**Working data**

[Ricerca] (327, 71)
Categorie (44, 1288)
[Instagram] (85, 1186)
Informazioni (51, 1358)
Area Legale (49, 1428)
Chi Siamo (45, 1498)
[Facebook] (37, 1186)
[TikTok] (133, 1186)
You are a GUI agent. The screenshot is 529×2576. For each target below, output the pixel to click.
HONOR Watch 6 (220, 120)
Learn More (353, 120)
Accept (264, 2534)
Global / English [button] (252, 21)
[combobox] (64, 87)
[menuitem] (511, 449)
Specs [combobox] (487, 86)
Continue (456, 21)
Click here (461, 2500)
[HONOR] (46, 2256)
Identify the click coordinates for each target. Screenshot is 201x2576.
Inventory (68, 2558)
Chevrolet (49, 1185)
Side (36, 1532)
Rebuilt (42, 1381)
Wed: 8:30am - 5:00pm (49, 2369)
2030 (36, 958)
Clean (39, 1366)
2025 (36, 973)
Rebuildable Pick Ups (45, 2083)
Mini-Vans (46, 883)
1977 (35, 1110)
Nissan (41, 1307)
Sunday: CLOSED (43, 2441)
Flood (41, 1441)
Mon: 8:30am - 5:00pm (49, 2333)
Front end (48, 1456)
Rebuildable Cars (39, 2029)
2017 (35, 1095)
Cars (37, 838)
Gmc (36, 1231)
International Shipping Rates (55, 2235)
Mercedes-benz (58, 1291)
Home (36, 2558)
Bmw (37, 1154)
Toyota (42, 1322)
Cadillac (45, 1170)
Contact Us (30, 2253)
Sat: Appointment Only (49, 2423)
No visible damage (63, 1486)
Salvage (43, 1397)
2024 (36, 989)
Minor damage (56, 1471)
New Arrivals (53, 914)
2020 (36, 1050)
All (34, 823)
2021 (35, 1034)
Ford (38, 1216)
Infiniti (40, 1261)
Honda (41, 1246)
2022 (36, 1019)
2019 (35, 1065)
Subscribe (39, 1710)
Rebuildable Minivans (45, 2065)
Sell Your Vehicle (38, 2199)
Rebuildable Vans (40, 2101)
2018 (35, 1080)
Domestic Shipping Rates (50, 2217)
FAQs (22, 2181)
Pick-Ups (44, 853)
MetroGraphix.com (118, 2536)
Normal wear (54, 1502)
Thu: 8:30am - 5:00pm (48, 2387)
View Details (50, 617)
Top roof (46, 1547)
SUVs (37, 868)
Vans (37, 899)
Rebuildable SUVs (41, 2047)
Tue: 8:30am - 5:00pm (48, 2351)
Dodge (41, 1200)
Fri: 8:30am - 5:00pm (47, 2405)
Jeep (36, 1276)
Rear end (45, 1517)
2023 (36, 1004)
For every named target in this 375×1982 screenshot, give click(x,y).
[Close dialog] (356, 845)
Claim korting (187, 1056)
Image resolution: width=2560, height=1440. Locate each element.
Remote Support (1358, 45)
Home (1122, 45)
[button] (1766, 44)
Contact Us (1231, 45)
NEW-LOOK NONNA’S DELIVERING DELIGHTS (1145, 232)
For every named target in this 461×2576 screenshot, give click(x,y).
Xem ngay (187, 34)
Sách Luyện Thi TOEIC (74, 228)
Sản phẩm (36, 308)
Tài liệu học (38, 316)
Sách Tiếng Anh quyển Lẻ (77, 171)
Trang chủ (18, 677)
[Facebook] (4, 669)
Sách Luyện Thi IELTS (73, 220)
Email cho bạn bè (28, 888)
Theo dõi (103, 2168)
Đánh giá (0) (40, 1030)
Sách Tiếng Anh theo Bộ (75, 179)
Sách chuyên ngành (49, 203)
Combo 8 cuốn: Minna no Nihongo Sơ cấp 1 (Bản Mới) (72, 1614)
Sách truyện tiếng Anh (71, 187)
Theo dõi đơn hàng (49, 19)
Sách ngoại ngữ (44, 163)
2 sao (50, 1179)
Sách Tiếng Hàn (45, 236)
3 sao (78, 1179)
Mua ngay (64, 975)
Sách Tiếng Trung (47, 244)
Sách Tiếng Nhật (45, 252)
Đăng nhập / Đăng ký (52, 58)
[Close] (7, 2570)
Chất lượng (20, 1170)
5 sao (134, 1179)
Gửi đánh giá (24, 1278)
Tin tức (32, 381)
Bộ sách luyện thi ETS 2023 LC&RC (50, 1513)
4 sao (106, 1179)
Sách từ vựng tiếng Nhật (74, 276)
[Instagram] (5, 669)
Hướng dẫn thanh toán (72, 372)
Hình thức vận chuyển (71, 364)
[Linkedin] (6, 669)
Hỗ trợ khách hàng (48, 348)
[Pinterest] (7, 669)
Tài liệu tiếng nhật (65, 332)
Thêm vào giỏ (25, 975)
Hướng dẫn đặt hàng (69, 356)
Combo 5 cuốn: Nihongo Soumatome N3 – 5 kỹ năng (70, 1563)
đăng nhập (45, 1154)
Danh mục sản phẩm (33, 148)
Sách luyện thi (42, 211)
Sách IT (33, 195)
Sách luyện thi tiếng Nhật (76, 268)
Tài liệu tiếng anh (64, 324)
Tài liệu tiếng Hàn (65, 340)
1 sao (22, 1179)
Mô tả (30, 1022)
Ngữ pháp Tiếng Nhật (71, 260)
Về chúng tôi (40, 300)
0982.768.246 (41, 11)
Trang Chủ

**Task description**
Return all of the entries above exactly as they stand.

**Solution for this task**
[Ricerca] (327, 71)
Categorie (44, 1288)
[Instagram] (85, 1186)
Informazioni (51, 1358)
Area Legale (49, 1428)
Chi Siamo (45, 1498)
[Facebook] (37, 1186)
[TikTok] (133, 1186)
You are a GUI agent. The screenshot is 529×2576. For each target below, output the pixel to click.
HONOR Watch 6 (220, 120)
Learn More (353, 120)
Accept (264, 2534)
Global / English [button] (252, 21)
[combobox] (64, 87)
[menuitem] (511, 449)
Specs [combobox] (487, 86)
Continue (456, 21)
Click here (461, 2500)
[HONOR] (46, 2256)
Identify the click coordinates for each target. Screenshot is 201x2576.
Inventory (68, 2558)
Chevrolet (49, 1185)
Side (36, 1532)
Rebuilt (42, 1381)
Wed: 8:30am - 5:00pm (49, 2369)
2030 (36, 958)
Clean (39, 1366)
2025 (36, 973)
Rebuildable Pick Ups (45, 2083)
Mini-Vans (46, 883)
1977 (35, 1110)
Nissan (41, 1307)
Sunday: CLOSED (43, 2441)
Flood (41, 1441)
Mon: 8:30am - 5:00pm (49, 2333)
Front end (48, 1456)
Rebuildable Cars (39, 2029)
2017 (35, 1095)
Cars (37, 838)
Gmc (36, 1231)
International Shipping Rates (55, 2235)
Mercedes-benz (58, 1291)
Home (36, 2558)
Bmw (37, 1154)
Toyota (42, 1322)
Cadillac (45, 1170)
Contact Us (30, 2253)
Sat: Appointment Only (49, 2423)
No visible damage (63, 1486)
Salvage (43, 1397)
2024 (36, 989)
Minor damage (56, 1471)
New Arrivals (53, 914)
2020 (36, 1050)
All (34, 823)
2021 (35, 1034)
Ford (38, 1216)
Infiniti (40, 1261)
Honda (41, 1246)
2022 (36, 1019)
2019 (35, 1065)
Subscribe (39, 1710)
Rebuildable Minivans (45, 2065)
Sell Your Vehicle (38, 2199)
Rebuildable Vans (40, 2101)
2018 (35, 1080)
Domestic Shipping Rates (50, 2217)
FAQs (22, 2181)
Pick-Ups (44, 853)
MetroGraphix.com (118, 2536)
Normal wear (54, 1502)
Thu: 8:30am - 5:00pm (48, 2387)
View Details (50, 617)
Top roof (46, 1547)
SUVs (37, 868)
Vans (37, 899)
Rebuildable SUVs (41, 2047)
Tue: 8:30am - 5:00pm (48, 2351)
Dodge (41, 1200)
Fri: 8:30am - 5:00pm (47, 2405)
Jeep (36, 1276)
Rear end (45, 1517)
2023 (36, 1004)
For every named target in this 375×1982 screenshot, give click(x,y).
[Close dialog] (356, 845)
Claim korting (187, 1056)
Image resolution: width=2560, height=1440. Locate each element.
Remote Support (1358, 45)
Home (1122, 45)
[button] (1766, 44)
Contact Us (1231, 45)
NEW-LOOK NONNA’S DELIVERING DELIGHTS (1145, 232)
For every named target in this 461×2576 screenshot, give click(x,y).
Xem ngay (187, 34)
Sách Luyện Thi TOEIC (74, 228)
Sản phẩm (36, 308)
Tài liệu học (38, 316)
Sách Tiếng Anh quyển Lẻ (77, 171)
Trang chủ (18, 677)
[Facebook] (4, 669)
Sách Luyện Thi IELTS (73, 220)
Email cho bạn bè (28, 888)
Theo dõi (103, 2168)
Đánh giá (0) (40, 1030)
Sách Tiếng Anh theo Bộ (75, 179)
Sách chuyên ngành (49, 203)
Combo 8 cuốn: Minna no Nihongo Sơ cấp 1 (Bản Mới) (72, 1614)
Sách truyện tiếng Anh (71, 187)
Theo dõi đơn hàng (49, 19)
Sách ngoại ngữ (44, 163)
2 sao (50, 1179)
Sách Tiếng Hàn (45, 236)
3 sao (78, 1179)
Mua ngay (64, 975)
Sách Tiếng Trung (47, 244)
Sách Tiếng Nhật (45, 252)
Đăng nhập / Đăng ký (52, 58)
[Close] (7, 2570)
Chất lượng (20, 1170)
5 sao (134, 1179)
Gửi đánh giá (24, 1278)
Tin tức (32, 381)
Bộ sách luyện thi ETS 2023 LC&RC (50, 1513)
4 sao (106, 1179)
Sách từ vựng tiếng Nhật (74, 276)
[Instagram] (5, 669)
Hướng dẫn thanh toán (72, 372)
Hình thức vận chuyển (71, 364)
[Linkedin] (6, 669)
Hỗ trợ khách hàng (48, 348)
[Pinterest] (7, 669)
Tài liệu tiếng nhật (65, 332)
Thêm vào giỏ (25, 975)
Hướng dẫn đặt hàng (69, 356)
Combo 5 cuốn: Nihongo Soumatome N3 – 5 kỹ năng (70, 1563)
đăng nhập (45, 1154)
Danh mục sản phẩm (33, 148)
Sách luyện thi (42, 211)
Sách IT (33, 195)
Sách luyện thi tiếng Nhật (76, 268)
Tài liệu tiếng anh (64, 324)
Tài liệu tiếng Hàn (65, 340)
1 sao (22, 1179)
Mô tả (30, 1022)
Ngữ pháp Tiếng Nhật (71, 260)
Về chúng tôi (40, 300)
0982.768.246 (41, 11)
Trang Chủ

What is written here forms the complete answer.